CA: [Laughs] Is that your source for horrible teens and the way they communicate with each other?
JK: Oh, sure. SuperF*ckers is a satire, and it's also a farce and that'll become clear as it goes on. It's a bunch of buffoons acting in a really crude way, and situations become more and more outrageous and implausible. But it's a satire.
On the Internet, because they're anonymous, someone has the power to say anything they want about anybody, and they can get away with it. So they do. They can say whatever lie they want about anybody, and nobody can do anything, or talk whatever sh*t they want about anybody. And the SuperF*ckers, well, they're not anonymous, but they're super. They can do whatever the f*ck they want and get away with it. If superheroes were real, they'd be like teens on the Internet.

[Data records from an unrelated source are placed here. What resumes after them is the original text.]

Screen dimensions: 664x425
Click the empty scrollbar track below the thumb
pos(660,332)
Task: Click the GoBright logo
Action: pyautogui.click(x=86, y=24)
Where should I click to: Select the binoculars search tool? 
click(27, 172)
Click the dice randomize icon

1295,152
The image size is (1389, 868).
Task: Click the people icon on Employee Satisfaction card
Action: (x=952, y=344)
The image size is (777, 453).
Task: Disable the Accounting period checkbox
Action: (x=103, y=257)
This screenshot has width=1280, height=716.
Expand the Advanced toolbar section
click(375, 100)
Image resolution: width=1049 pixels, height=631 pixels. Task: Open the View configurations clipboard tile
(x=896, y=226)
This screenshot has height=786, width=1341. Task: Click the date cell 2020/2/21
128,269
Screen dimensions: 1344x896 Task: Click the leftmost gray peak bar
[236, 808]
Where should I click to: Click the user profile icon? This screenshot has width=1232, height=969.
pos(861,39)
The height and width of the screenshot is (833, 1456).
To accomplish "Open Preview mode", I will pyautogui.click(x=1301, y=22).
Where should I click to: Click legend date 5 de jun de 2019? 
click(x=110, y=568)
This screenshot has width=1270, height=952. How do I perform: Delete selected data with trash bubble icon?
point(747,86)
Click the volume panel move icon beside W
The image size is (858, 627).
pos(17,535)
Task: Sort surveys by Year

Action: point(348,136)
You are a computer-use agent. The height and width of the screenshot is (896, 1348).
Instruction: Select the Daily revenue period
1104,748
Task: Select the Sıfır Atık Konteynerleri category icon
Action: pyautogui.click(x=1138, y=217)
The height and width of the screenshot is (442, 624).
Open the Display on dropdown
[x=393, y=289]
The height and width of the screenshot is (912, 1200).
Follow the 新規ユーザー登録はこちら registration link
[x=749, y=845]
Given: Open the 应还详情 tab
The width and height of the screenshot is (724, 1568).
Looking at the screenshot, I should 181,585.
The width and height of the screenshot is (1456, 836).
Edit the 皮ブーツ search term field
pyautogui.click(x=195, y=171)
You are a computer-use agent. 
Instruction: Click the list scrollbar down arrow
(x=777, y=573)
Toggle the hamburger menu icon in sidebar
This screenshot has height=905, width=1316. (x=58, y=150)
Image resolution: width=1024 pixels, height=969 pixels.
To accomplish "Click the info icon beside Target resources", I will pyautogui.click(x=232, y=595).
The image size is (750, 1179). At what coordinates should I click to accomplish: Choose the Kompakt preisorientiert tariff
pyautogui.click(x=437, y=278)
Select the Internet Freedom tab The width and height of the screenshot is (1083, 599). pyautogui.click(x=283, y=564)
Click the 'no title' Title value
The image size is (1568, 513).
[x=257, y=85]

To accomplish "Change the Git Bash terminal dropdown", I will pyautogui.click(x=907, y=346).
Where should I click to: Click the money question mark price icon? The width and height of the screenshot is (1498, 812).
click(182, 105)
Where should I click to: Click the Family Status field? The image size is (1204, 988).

CA: How long is the cartoon slated to run?
JK: There's twelve episodes. Really, it was originally just going to be six, I think, and then every time I'd reach the goal of however many I was supposed to write, they'd be like "these are so good that we're going to do more. Six? How about you do nine?" Okay, I wrote nine. "How about you do twelve?" Okay! And then, only a month and a half ago, they were like "why don't you write a Christmas episode?" Okay! So I worked really hard on the Christmas episode for like two weeks, and then they suddenly realized they didn't have time to finish it before Christmas. [Laughs] So we canned that one.
CA: I would love to see a SuperF*ckers Christmas special.
JK: Wouldn't it be amazing? Maybe in Season 2, if we get that far.